В те дни, когда Петрович изъявлял желание навестить соседа, он, выходя утром к нужнику, кидал один за другим три камешка, целясь в черепичную крышу Митричева жилища. Если ему удавалась эта нехитрая, учитывая размеры мишени, артиллерийская процедура, Митрич узнавал о распорядке дня, не отрываясь от текущих домашних дел, например – сладостного оттягивания момента первого глотка рассола из трехлитровой банки, предусмотрительно оставленной им рядом с кроватью. Если же Петрович допускал осечку, и попаданий было не три, Митричу приходилось, кряхтя и матюкаясь, выбираться из хаты, дабы разобраться, чем был вызван неформатный звуковой сигнал – неважными кондициями напарника или кознями природных катаклизмов.
Петрович заходил ближе к вечеру, обязательно с бутылочкой «беленькой», так как Женькиным самогоном брезговал. На хозяине же была закусь: рассыпчатая вареная картошка, просолённая до самой середины и сбрызнутая пахучим подсолнечным маслом, квашеная капуста, бодрая, не квёлая, хрустевшая на зубах так, что разговор приходилось откладывать до лучших времен, похожие на модели допотопных дирижаблей огурцы, выловленные в той самой банке с рассолом, – всё со своего огорода. На праздник, конечно, добавлялось что-нибудь из деликатесов – рижские шпроты или датский колбасный фарш.
– Ну вот, принесла нелегкая, – ворчал Митрич, отворяя дверь, как будто полчаса назад не наточил свой любимый нож и не употребил его вновь обретенную вострость для очистки шести отборных увесистых картошин. И делал это с серьезностью и с понятием, время от времени прищуривая глаз и проверяя качество работы – никогда он не относился к чистке картошки так же вдохновенно, если ужинал один.
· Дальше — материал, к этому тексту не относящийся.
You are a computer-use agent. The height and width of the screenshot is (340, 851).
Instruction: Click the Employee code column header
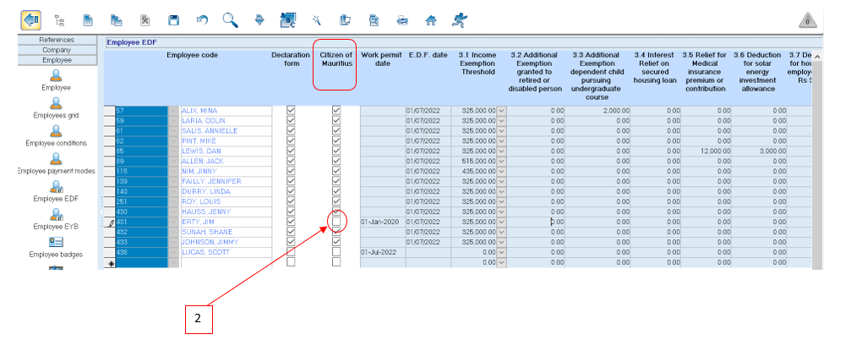tap(192, 56)
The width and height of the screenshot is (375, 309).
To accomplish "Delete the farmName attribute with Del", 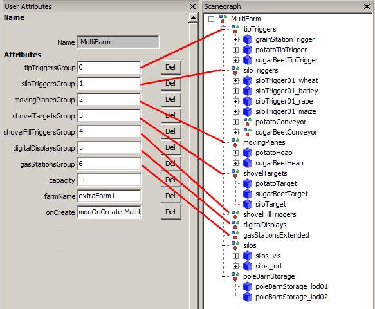I will (x=170, y=196).
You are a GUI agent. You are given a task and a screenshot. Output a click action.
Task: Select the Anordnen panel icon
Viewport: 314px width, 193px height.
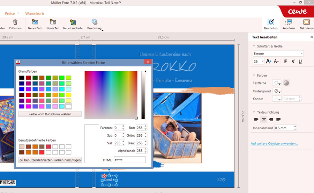289,22
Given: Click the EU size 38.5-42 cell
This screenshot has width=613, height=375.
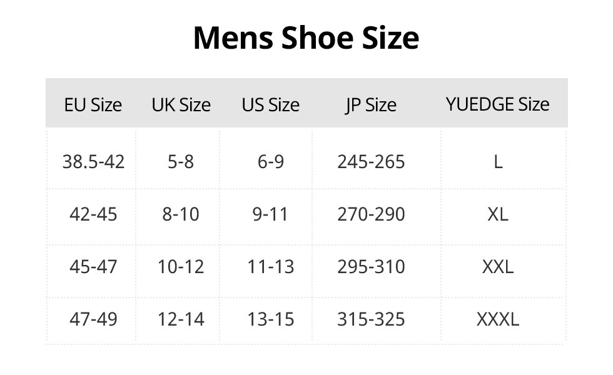Looking at the screenshot, I should 93,162.
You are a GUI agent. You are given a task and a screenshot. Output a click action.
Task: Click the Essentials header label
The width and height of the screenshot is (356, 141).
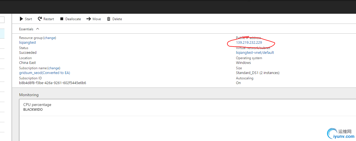coord(26,29)
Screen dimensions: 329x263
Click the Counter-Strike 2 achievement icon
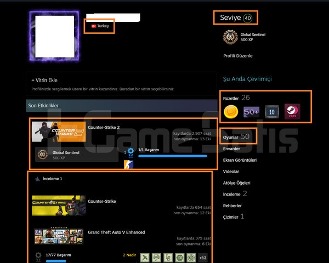point(128,164)
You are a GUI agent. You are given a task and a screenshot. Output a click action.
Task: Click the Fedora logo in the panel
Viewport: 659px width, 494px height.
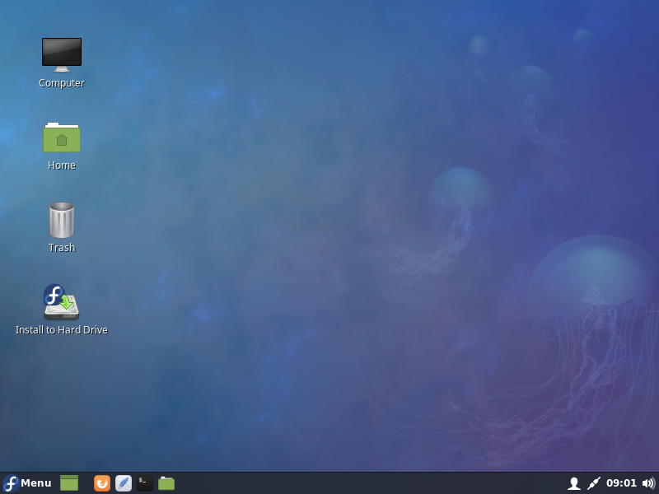coord(11,483)
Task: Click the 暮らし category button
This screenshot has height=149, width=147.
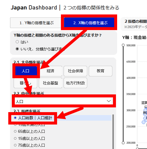Action: click(25, 83)
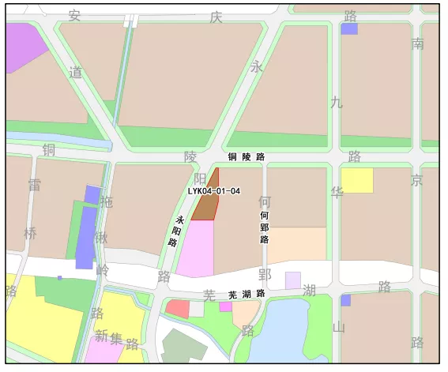Click the bold 铜陵路 road label
The image size is (448, 372).
coord(247,156)
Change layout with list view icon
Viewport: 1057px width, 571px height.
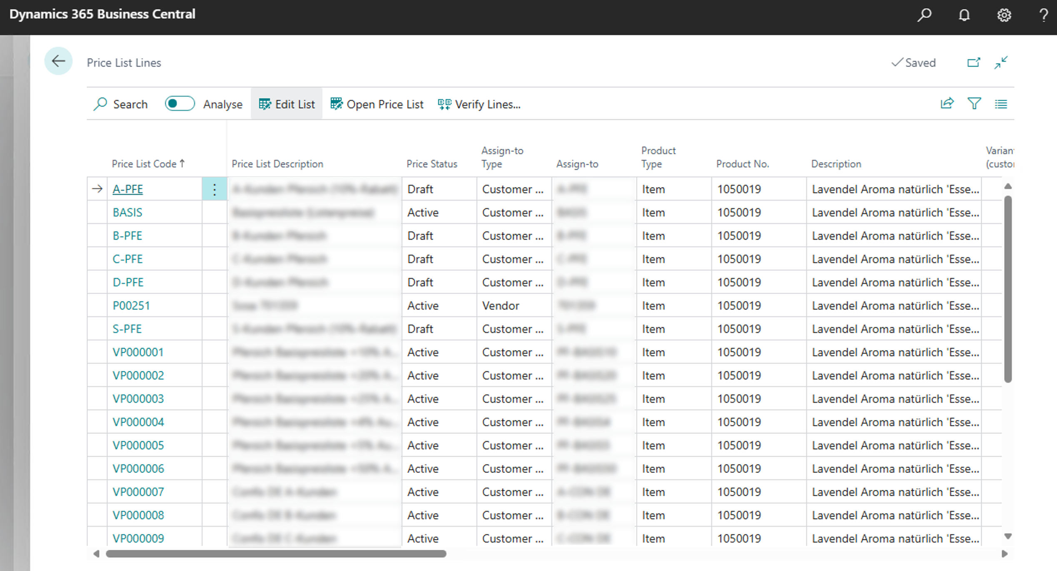point(1001,104)
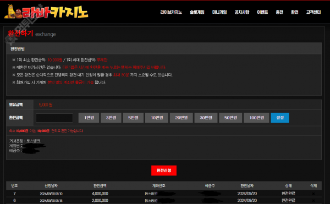The width and height of the screenshot is (330, 204).
Task: Focus the 환전금액 input field
Action: pyautogui.click(x=54, y=118)
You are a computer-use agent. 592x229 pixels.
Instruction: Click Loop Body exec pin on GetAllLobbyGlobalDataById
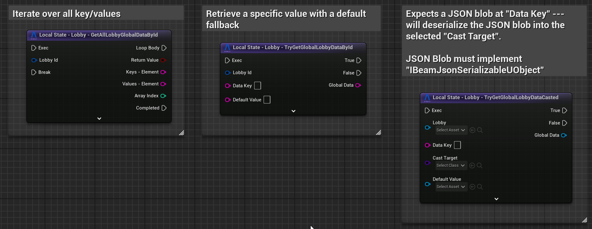point(164,48)
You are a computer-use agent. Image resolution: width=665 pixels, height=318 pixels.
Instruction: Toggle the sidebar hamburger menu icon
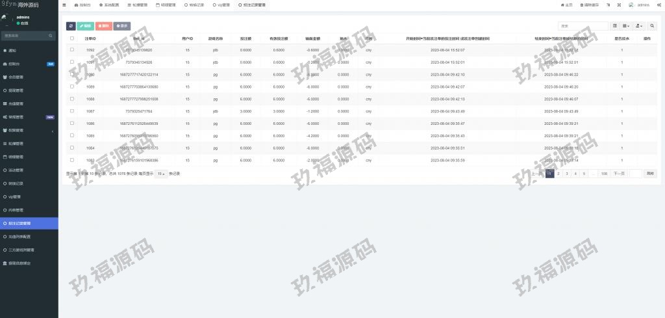pos(64,5)
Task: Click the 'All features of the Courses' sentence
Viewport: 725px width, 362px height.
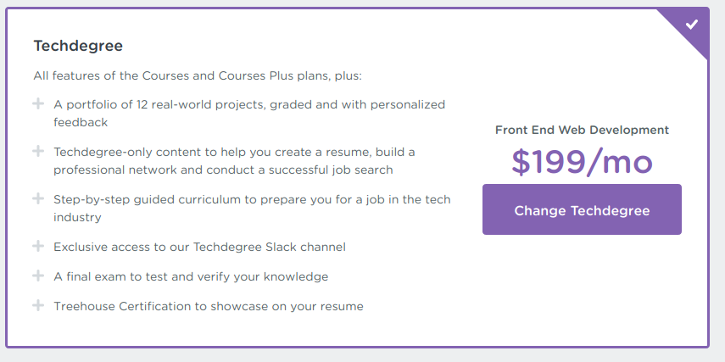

– Так тяжко мне стало по оврагам ползать. Только ты, старый дурень, мне доступный и остался, – отвечал Петрович, и они, осклабясь, обнимали друг друга: массивный Петрович – по-хозяйски мощно, а щуплый Митрич – задыхаясь и пытаясь сделать вид, что, в качестве исключения, на этот раз он приятеля заламывать не намерен.
Митрич располагался на своем любимом колченогом стуле, почти полностью скрытом под огромной медвежьей шкурой, уже почти антикварной и сильно протертой в местах чрезмерного ёрзанья, но всё еще внушавшей первобытный страх перед её исходным квартирантом. Учитывая то, что охотником Митрич никогда не был, происхождение шкуры оставалось таинственным. Сам он, в ответ на любопытные вопросы Степановны, лишь усмехался: «Эт моя волшебная кольчуга – со спины мой покой бережет, а с переда я беды не жду – авось, отведу добрым глазом», но историю артефакта все равно не открывал, пусть и в самом загульном несознанстве. Митрич, сам не жадный до всяческих штук комфорта, для соседа всегда освобождал от стопки непрочитанных газет парадное велюровое кресло, когда-то привезенное сыном Володей специально для матери, в своей хвори выходившей тогда на печальную финишную прямую, которую можно лишь выстлать мягким лапником да окропить быстросохнущей сыновней слезой, но никак нельзя повернуть вспять.